Copy out each line of the data below in which the string "agent" appears.

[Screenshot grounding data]
══════

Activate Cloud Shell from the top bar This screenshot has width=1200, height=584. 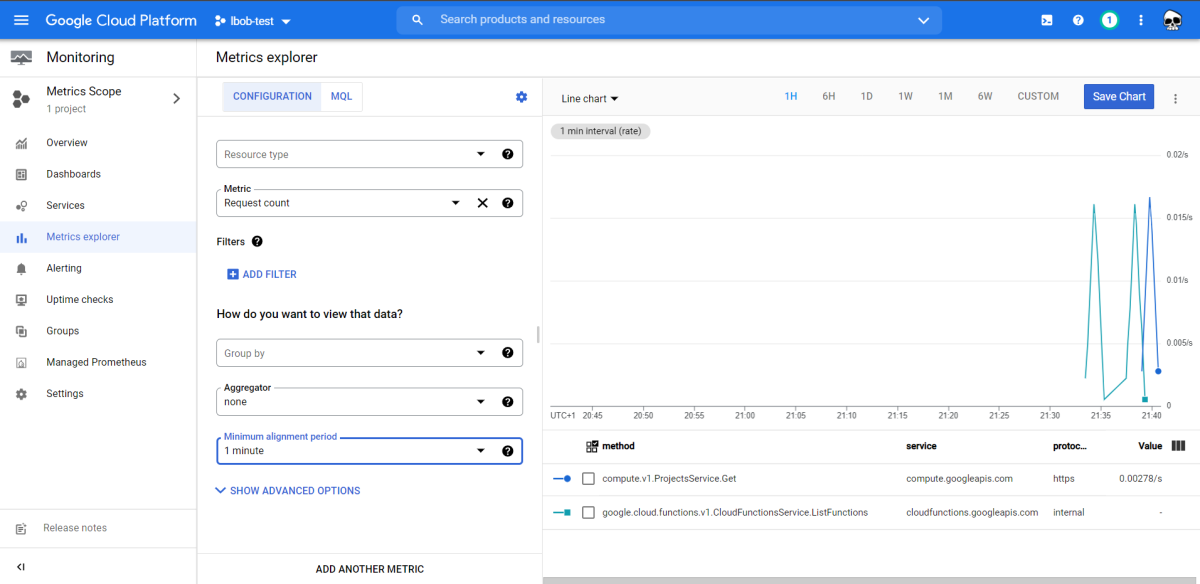[1046, 19]
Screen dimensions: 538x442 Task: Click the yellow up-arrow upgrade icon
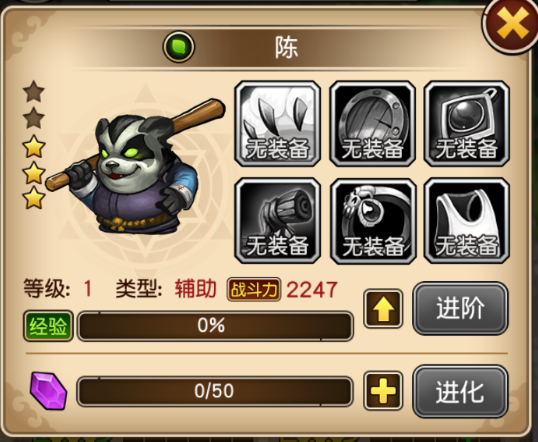(383, 309)
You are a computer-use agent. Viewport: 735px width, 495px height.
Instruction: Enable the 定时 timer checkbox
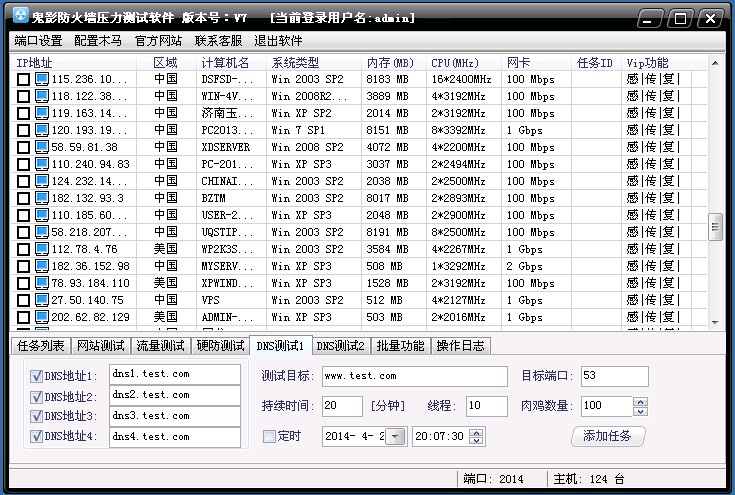(x=269, y=436)
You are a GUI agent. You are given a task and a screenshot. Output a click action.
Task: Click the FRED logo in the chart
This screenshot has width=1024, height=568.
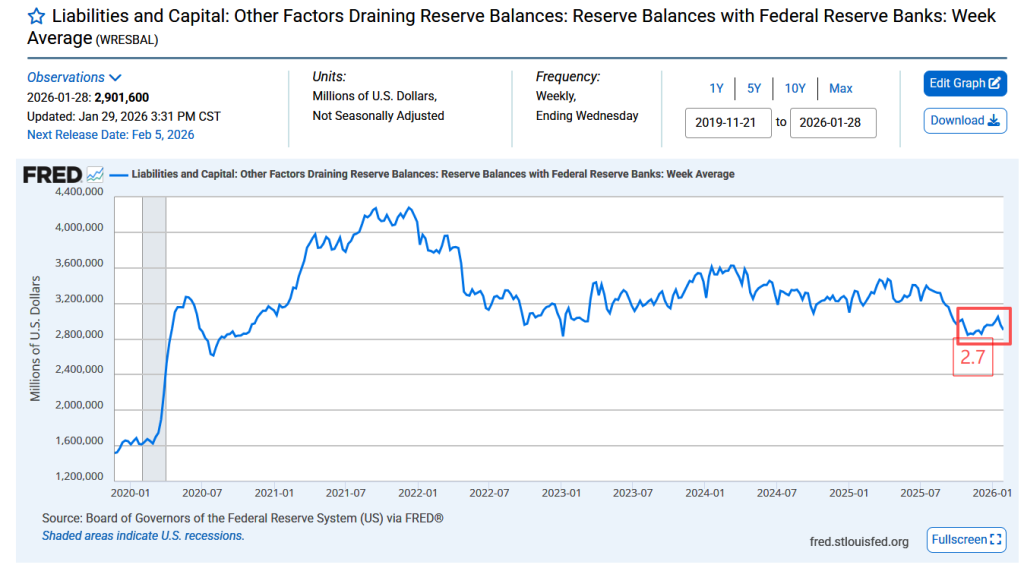(x=52, y=175)
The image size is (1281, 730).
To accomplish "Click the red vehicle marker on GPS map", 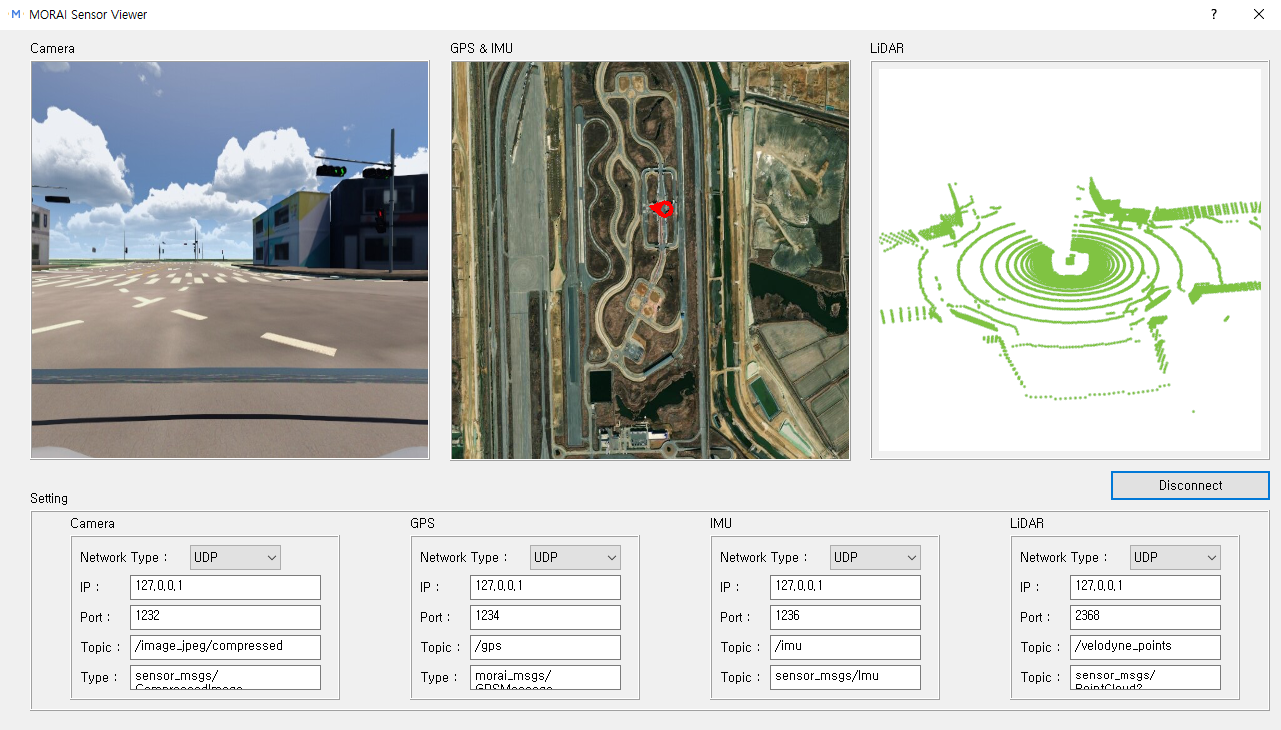I will pyautogui.click(x=661, y=208).
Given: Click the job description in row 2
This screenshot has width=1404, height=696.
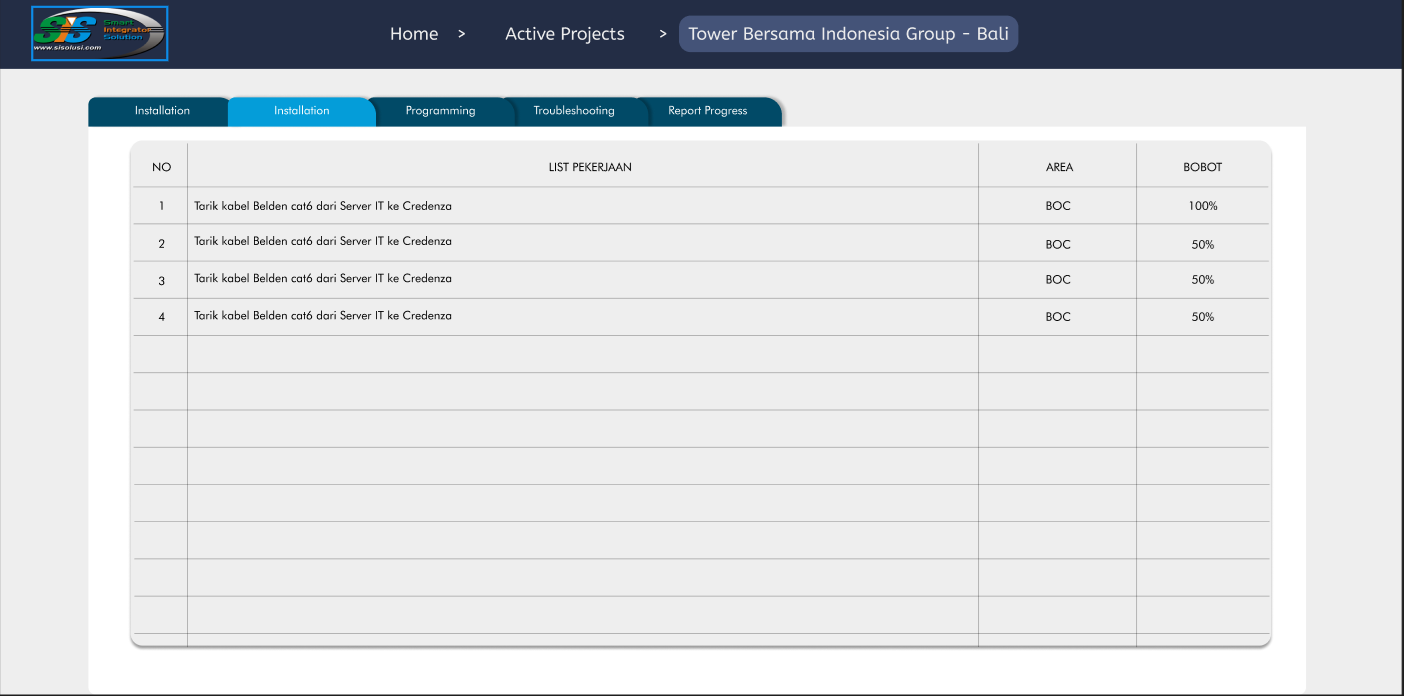Looking at the screenshot, I should (323, 241).
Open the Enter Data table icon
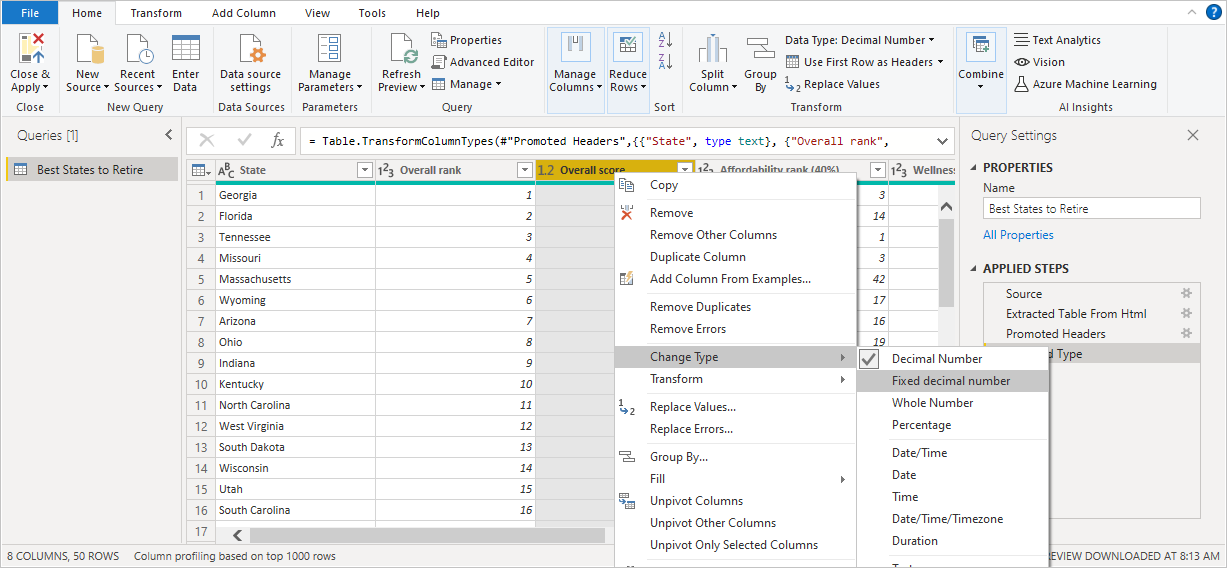Screen dimensions: 1227x568 pyautogui.click(x=185, y=49)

══════

SOLUTION TO THIS PROBLEM:
You are a computer-use agent. Viewport: 735px width, 495px height.
You are a GUI agent. You are given a task and a screenshot. Output a click action.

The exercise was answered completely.